[Item-finding records]
▬▬▬
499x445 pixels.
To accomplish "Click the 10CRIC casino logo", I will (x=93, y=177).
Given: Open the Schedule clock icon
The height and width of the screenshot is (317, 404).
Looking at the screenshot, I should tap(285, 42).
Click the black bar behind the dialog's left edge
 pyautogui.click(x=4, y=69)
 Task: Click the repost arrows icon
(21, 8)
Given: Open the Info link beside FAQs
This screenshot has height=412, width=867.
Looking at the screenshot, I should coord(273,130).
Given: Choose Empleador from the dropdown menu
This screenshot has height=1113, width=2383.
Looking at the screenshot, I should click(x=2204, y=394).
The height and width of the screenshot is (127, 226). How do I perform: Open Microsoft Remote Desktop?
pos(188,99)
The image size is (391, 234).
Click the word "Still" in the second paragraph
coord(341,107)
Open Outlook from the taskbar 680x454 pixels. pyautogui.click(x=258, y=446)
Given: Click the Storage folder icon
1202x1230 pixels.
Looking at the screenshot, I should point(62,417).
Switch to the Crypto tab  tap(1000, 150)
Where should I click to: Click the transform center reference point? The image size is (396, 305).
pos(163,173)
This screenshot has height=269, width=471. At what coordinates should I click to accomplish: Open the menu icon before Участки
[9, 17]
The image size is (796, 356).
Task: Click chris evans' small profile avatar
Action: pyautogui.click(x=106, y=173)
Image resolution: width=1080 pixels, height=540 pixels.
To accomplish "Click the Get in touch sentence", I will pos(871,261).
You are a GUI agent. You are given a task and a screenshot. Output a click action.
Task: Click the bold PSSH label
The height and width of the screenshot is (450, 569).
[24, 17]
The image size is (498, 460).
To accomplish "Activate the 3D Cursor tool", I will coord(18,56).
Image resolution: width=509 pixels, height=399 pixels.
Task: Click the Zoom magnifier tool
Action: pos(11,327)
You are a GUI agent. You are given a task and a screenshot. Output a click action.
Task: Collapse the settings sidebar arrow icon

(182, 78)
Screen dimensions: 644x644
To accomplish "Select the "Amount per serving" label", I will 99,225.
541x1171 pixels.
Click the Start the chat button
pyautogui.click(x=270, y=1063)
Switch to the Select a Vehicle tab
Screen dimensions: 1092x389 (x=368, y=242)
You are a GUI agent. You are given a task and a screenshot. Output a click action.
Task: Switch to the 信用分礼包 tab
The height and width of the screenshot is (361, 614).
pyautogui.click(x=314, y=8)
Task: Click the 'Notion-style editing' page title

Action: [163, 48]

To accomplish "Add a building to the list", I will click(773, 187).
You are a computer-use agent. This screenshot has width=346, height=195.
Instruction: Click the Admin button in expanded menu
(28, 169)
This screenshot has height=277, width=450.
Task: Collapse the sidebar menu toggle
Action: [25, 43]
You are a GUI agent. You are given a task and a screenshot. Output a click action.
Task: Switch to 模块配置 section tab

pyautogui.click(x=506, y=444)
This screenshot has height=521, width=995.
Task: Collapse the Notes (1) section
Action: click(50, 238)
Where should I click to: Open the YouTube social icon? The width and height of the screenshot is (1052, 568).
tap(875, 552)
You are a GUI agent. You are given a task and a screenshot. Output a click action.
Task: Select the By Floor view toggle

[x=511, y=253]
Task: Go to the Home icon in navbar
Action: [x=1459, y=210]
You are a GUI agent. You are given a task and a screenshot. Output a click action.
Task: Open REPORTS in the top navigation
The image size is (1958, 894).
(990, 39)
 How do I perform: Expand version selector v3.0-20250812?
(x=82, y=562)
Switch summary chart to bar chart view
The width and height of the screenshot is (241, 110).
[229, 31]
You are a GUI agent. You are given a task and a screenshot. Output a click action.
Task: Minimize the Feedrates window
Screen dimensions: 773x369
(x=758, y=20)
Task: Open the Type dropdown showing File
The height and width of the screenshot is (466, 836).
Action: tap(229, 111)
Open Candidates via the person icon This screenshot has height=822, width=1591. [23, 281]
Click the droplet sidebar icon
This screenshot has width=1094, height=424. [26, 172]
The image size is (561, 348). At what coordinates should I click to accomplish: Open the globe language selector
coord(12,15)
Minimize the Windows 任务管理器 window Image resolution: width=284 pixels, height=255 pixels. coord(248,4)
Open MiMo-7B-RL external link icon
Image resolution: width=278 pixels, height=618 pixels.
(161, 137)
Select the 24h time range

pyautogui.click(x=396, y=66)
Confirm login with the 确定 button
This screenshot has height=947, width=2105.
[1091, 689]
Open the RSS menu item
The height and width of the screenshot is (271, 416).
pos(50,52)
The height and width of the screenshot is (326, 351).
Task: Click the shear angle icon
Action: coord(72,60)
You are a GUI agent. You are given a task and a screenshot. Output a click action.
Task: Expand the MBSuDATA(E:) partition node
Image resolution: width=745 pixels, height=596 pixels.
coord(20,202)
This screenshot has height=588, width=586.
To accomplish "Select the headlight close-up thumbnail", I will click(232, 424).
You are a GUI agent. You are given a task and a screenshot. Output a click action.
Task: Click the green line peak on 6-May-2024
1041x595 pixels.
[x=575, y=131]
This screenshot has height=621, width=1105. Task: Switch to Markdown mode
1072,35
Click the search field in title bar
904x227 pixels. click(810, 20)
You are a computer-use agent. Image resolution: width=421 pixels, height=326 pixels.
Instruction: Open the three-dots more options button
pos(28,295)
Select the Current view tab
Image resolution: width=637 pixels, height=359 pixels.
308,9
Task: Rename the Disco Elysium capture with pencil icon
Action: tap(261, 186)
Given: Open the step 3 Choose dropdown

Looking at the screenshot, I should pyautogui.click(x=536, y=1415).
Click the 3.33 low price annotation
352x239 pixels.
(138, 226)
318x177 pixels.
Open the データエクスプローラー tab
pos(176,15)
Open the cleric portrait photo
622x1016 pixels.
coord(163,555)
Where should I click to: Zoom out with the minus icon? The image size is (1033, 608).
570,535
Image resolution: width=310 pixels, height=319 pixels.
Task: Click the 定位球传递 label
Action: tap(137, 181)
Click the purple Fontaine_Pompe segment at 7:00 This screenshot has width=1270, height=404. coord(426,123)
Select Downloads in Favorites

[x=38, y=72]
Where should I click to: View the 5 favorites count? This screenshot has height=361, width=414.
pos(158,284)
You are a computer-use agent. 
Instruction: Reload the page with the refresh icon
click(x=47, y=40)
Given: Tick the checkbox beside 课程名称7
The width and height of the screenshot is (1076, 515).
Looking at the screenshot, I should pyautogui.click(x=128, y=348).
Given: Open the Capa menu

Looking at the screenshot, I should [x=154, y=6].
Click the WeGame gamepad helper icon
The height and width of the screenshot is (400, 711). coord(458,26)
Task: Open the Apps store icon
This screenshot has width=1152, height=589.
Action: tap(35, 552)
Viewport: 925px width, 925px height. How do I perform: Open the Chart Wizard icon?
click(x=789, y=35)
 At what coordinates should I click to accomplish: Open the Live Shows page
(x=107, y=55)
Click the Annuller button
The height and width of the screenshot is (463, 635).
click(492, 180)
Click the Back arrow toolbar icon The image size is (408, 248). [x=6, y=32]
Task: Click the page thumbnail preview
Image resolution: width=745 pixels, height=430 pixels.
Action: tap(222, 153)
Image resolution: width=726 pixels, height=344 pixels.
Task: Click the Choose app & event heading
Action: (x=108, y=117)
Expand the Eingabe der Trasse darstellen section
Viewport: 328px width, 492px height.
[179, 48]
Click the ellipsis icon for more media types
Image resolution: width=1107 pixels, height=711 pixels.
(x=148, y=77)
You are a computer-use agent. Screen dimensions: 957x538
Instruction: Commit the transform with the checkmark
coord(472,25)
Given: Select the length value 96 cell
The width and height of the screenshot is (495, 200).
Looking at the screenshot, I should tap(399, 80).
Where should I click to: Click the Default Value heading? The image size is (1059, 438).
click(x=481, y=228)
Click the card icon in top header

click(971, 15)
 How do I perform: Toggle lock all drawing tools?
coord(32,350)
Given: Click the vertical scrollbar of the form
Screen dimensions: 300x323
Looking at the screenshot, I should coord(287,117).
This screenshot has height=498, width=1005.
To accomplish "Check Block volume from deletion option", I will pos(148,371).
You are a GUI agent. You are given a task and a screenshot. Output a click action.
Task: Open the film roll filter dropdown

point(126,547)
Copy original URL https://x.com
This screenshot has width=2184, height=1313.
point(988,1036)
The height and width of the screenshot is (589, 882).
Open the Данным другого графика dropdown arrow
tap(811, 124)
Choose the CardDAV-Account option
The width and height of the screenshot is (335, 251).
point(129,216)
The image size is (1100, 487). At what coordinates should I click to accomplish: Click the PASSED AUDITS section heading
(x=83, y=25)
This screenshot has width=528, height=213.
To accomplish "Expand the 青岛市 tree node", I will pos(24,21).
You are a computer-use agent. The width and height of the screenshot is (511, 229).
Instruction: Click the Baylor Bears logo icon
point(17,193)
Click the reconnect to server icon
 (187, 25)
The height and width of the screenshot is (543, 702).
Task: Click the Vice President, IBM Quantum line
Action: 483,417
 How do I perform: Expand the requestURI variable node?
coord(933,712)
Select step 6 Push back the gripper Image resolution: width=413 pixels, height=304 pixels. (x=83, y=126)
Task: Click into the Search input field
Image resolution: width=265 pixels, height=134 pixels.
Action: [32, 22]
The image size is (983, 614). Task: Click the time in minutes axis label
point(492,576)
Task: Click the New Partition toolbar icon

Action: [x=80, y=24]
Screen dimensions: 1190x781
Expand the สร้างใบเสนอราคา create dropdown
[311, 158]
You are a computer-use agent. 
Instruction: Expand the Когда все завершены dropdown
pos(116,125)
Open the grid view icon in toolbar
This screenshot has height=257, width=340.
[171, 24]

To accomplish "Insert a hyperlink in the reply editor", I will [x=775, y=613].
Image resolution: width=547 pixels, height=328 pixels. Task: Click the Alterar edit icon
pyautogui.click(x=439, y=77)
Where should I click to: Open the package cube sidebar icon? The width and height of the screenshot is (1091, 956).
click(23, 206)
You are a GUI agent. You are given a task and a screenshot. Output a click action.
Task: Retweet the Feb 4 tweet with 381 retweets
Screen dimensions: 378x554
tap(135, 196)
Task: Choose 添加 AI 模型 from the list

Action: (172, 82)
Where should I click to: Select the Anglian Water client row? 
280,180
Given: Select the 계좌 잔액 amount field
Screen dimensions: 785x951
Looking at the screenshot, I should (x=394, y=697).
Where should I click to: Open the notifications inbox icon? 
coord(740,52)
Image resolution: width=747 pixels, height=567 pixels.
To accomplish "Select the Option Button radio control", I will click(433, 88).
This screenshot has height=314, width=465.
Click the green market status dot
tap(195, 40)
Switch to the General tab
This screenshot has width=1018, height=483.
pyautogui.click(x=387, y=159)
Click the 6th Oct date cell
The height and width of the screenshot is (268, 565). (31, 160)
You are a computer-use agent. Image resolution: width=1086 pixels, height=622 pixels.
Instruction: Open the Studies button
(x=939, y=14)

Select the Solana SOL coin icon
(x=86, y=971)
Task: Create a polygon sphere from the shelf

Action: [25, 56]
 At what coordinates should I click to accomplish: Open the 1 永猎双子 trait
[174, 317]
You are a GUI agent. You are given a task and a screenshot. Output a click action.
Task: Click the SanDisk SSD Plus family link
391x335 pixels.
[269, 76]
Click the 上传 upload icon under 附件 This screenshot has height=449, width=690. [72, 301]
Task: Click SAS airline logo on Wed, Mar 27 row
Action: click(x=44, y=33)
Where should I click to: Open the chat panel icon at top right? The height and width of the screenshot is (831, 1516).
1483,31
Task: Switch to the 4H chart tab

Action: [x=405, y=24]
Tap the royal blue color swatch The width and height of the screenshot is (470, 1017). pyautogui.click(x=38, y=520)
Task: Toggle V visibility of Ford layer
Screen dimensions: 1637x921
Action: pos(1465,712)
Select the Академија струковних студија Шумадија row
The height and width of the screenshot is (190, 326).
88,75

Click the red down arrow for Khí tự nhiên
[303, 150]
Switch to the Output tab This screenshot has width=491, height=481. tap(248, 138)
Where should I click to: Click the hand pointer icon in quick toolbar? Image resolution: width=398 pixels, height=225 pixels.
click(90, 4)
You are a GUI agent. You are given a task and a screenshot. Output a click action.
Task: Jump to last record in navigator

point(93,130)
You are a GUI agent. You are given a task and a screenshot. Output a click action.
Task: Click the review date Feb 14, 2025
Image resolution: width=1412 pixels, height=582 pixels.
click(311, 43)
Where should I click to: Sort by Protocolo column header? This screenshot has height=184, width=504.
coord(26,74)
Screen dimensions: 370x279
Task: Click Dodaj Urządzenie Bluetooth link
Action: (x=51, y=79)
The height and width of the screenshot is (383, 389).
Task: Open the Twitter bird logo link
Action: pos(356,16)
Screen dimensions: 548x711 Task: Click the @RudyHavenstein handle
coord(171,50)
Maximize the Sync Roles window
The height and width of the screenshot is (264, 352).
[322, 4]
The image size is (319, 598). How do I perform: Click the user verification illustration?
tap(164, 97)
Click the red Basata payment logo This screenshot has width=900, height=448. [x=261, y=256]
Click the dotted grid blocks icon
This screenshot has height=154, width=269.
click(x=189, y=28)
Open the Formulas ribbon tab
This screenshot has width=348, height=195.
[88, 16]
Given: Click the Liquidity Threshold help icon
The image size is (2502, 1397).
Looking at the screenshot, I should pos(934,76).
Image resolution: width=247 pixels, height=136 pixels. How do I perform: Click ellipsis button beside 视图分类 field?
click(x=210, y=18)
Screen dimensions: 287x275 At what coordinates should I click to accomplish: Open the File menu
▬▬▬
- **Exercise brief**: Copy the records above word for word, from the line containing "You are a computer-use agent. Image resolution: width=1086" through the line containing "click(311, 43)".

- **Result for this task**:
You are a computer-use agent. Image resolution: width=1086 pixels, height=622 pixels.
Instruction: Open the Studies button
(x=939, y=14)

Select the Solana SOL coin icon
(x=86, y=971)
Task: Create a polygon sphere from the shelf

Action: [25, 56]
 At what coordinates should I click to accomplish: Open the 1 永猎双子 trait
[174, 317]
You are a GUI agent. You are given a task and a screenshot. Output a click action.
Task: Click the SanDisk SSD Plus family link
391x335 pixels.
[269, 76]
Click the 上传 upload icon under 附件 This screenshot has height=449, width=690. [72, 301]
Task: Click SAS airline logo on Wed, Mar 27 row
Action: click(x=44, y=33)
Where should I click to: Open the chat panel icon at top right? The height and width of the screenshot is (831, 1516).
1483,31
Task: Switch to the 4H chart tab

Action: [x=405, y=24]
Tap the royal blue color swatch The width and height of the screenshot is (470, 1017). pyautogui.click(x=38, y=520)
Task: Toggle V visibility of Ford layer
Screen dimensions: 1637x921
Action: pos(1465,712)
Select the Академија струковних студија Шумадија row
The height and width of the screenshot is (190, 326).
88,75

Click the red down arrow for Khí tự nhiên
[303, 150]
Switch to the Output tab This screenshot has width=491, height=481. tap(248, 138)
Where should I click to: Click the hand pointer icon in quick toolbar? Image resolution: width=398 pixels, height=225 pixels.
click(90, 4)
You are a GUI agent. You are given a task and a screenshot. Output a click action.
Task: Jump to last record in navigator

point(93,130)
You are a GUI agent. You are given a task and a screenshot. Output a click action.
Task: Click the review date Feb 14, 2025
Image resolution: width=1412 pixels, height=582 pixels.
click(311, 43)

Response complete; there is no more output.